The Artemis II SLS rocket and Orion spacecraft arrive at Launch Pad 39B on March 20, 2026, after an 11-hour, 4-mile journey from the Vehicle Assembly Building. This was its second rollout. Credit: NASA
On March 20, 2026, NASA's 322-foot Space Launch System rocket finished a slow, 4-mile crawl to Launch Complex 39B at Kennedy Space Center. It moved at a maximum speed of 0.82 mph. It took 11 hours. It was the second time this rocket has made that trip.

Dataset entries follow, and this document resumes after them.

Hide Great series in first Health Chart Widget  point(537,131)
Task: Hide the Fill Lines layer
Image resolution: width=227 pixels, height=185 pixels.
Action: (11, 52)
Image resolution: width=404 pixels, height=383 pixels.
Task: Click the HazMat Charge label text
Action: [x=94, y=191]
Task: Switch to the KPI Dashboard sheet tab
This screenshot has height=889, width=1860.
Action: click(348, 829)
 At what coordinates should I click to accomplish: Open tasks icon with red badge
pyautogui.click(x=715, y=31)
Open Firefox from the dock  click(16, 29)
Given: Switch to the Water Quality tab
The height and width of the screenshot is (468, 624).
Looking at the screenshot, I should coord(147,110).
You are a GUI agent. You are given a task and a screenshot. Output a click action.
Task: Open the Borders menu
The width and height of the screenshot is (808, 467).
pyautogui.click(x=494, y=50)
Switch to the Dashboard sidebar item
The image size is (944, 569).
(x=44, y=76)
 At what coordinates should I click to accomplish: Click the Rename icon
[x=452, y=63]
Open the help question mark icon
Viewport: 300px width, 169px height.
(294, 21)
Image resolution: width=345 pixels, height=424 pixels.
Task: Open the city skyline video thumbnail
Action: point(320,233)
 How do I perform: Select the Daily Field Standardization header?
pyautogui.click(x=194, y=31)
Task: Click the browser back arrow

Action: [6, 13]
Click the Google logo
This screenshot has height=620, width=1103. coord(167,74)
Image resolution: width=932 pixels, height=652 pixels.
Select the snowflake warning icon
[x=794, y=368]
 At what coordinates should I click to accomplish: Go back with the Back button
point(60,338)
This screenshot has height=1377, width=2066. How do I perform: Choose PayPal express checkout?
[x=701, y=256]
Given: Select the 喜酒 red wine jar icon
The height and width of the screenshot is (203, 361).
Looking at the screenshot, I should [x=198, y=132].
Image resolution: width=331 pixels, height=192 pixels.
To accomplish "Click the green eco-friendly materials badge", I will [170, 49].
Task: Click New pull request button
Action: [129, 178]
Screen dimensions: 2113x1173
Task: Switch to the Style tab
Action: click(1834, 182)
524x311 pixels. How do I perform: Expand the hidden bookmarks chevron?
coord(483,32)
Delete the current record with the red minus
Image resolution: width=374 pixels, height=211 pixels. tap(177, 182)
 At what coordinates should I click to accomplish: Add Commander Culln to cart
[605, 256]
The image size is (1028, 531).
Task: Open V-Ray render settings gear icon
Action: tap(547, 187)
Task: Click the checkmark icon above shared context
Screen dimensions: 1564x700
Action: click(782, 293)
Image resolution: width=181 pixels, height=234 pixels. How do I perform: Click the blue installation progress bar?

The first rollout happened in January 2026. The rocket was rolled back on February 25 after engineers found a helium flow problem in the upper stage during a fueling rehearsal. NASA announced on March 3 the specific culprit: a faulty helium seal. Teams repaired it in the Vehicle Assembly Building, replaced batteries in the flight termination system, and ran end-to-end safety checks. Launch is now targeting no earlier than April 1, 2026. That date has already slipped once since the February rollback. The program is currently targeting launch windows across April, but there is no guarantee any of those hold either.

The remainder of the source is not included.